◆ **INSTRUCTIONS TO FOLLOW**: In the listing below, locate the line containing "Open the Extensions puzzle-piece menu"; reproduce that line and all lines that follow it, unchanged.
■ ■ ■ ■ ■
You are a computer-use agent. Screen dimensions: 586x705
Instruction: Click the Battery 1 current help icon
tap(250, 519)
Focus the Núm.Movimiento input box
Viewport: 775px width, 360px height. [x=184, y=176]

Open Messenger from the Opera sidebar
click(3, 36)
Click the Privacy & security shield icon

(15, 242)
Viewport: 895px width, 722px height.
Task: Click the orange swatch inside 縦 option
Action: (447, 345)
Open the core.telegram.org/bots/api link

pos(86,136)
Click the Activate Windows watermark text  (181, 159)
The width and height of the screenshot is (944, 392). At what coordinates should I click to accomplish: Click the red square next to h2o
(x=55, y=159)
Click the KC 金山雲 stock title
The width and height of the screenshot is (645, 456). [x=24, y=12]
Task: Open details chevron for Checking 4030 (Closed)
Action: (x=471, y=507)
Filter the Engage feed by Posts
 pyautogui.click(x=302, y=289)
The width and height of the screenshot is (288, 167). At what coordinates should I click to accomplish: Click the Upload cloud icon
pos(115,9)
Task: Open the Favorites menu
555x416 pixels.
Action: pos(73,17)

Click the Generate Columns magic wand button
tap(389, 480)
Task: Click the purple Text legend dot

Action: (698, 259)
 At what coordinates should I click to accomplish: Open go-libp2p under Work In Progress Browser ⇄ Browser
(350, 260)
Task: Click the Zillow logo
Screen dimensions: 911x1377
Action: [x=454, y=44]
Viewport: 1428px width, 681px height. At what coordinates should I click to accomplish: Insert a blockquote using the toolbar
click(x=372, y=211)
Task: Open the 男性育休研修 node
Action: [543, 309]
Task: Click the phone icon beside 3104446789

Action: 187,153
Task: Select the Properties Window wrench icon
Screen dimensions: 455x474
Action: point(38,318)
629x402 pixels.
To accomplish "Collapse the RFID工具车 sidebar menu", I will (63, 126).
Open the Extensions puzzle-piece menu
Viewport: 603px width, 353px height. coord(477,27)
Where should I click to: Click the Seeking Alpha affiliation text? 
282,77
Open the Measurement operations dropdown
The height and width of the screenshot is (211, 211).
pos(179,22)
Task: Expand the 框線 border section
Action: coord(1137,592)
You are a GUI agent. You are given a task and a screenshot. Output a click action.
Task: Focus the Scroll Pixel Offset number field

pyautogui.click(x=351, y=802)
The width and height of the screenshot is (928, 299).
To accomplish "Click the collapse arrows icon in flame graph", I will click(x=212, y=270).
■ ■ ■ ■ ■
◆ **REPLY TO THE TASK**:
Open the Extensions puzzle-piece menu
Viewport: 603px width, 353px height. coord(477,27)
Where should I click to: Click the Seeking Alpha affiliation text? 
282,77
Open the Measurement operations dropdown
The height and width of the screenshot is (211, 211).
pos(179,22)
Task: Expand the 框線 border section
Action: coord(1137,592)
You are a GUI agent. You are given a task and a screenshot. Output a click action.
Task: Focus the Scroll Pixel Offset number field

pyautogui.click(x=351, y=802)
The width and height of the screenshot is (928, 299).
To accomplish "Click the collapse arrows icon in flame graph", I will click(x=212, y=270).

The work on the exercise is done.